= Assigned task =
In the material below, the lines from the one containing "For every named" through the one containing "[App Store] (37, 2136)" are to be given again exactly, ends included, and no others.

= Input data =
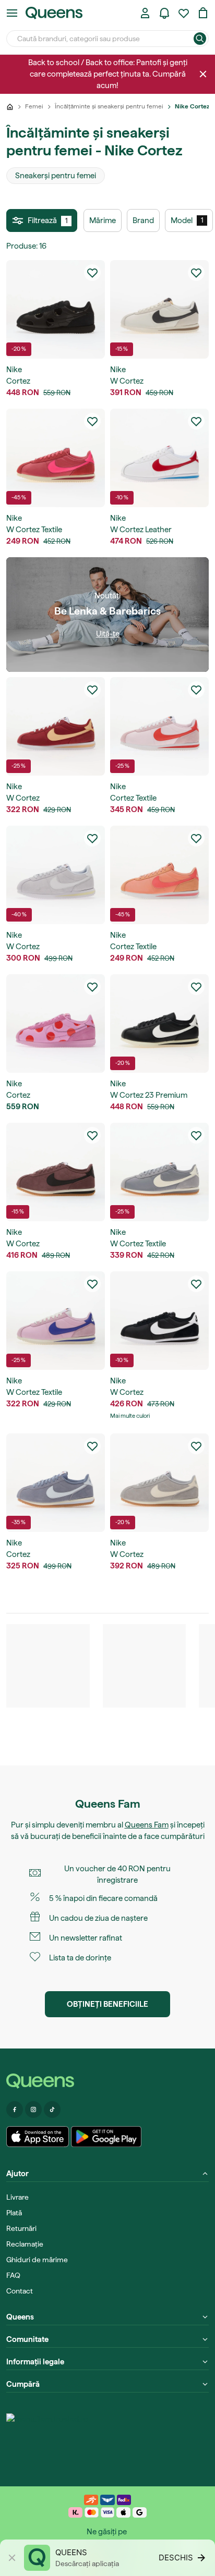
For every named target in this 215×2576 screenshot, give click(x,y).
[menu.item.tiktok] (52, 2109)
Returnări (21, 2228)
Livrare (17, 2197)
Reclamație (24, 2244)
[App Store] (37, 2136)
==
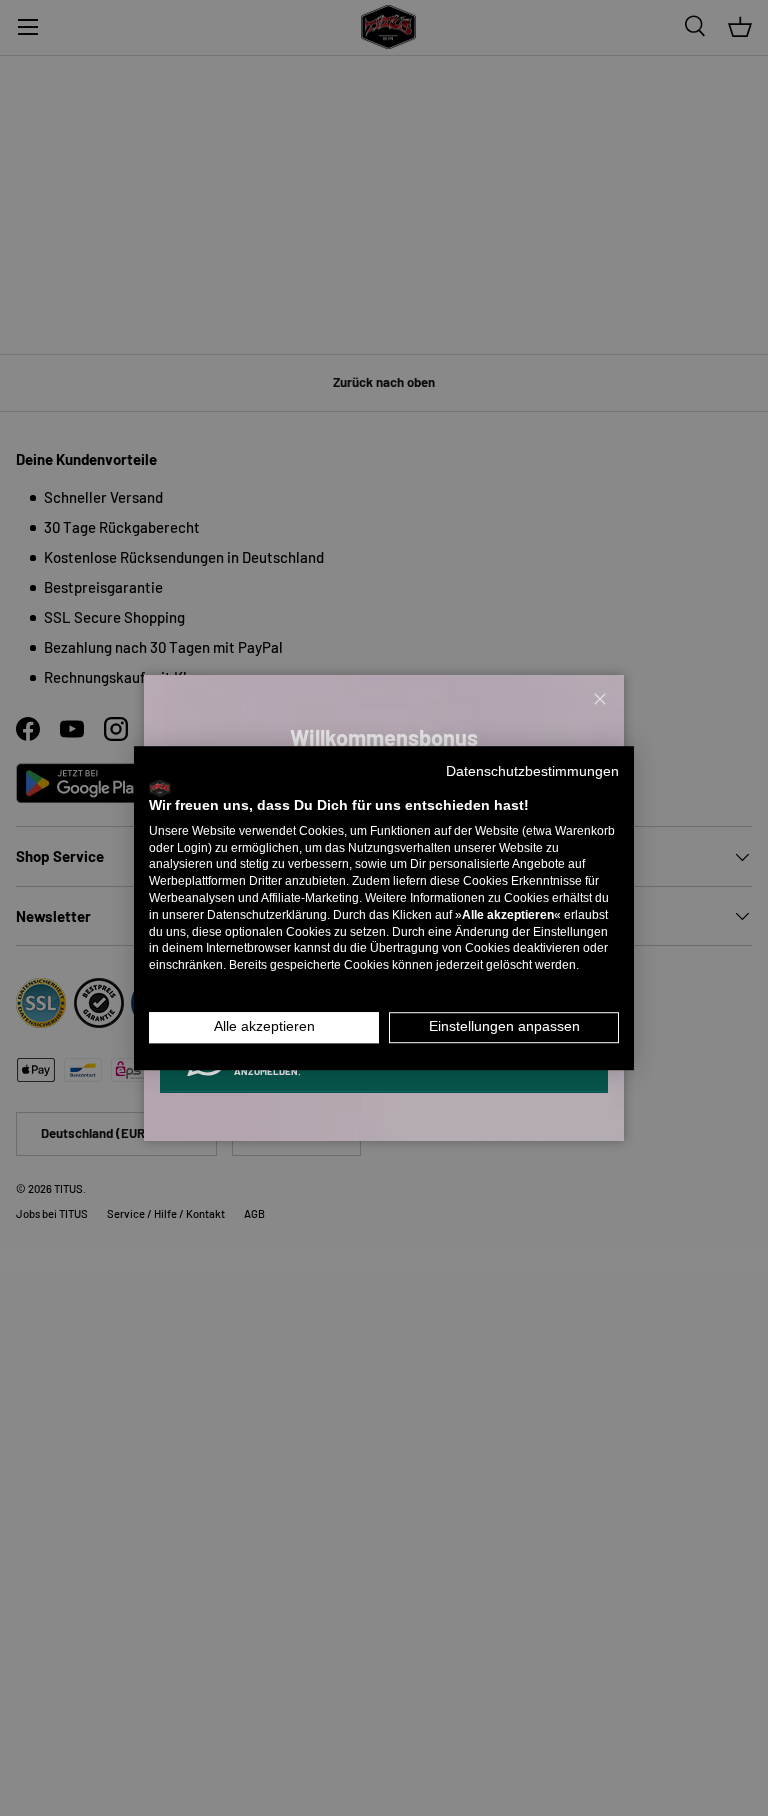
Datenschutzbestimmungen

= Written answer =
For every named target in this 215×2576 screenshot, give click(x,y).
[menu.item.tiktok] (52, 2109)
Returnări (21, 2228)
Livrare (17, 2197)
Reclamație (24, 2244)
[App Store] (37, 2136)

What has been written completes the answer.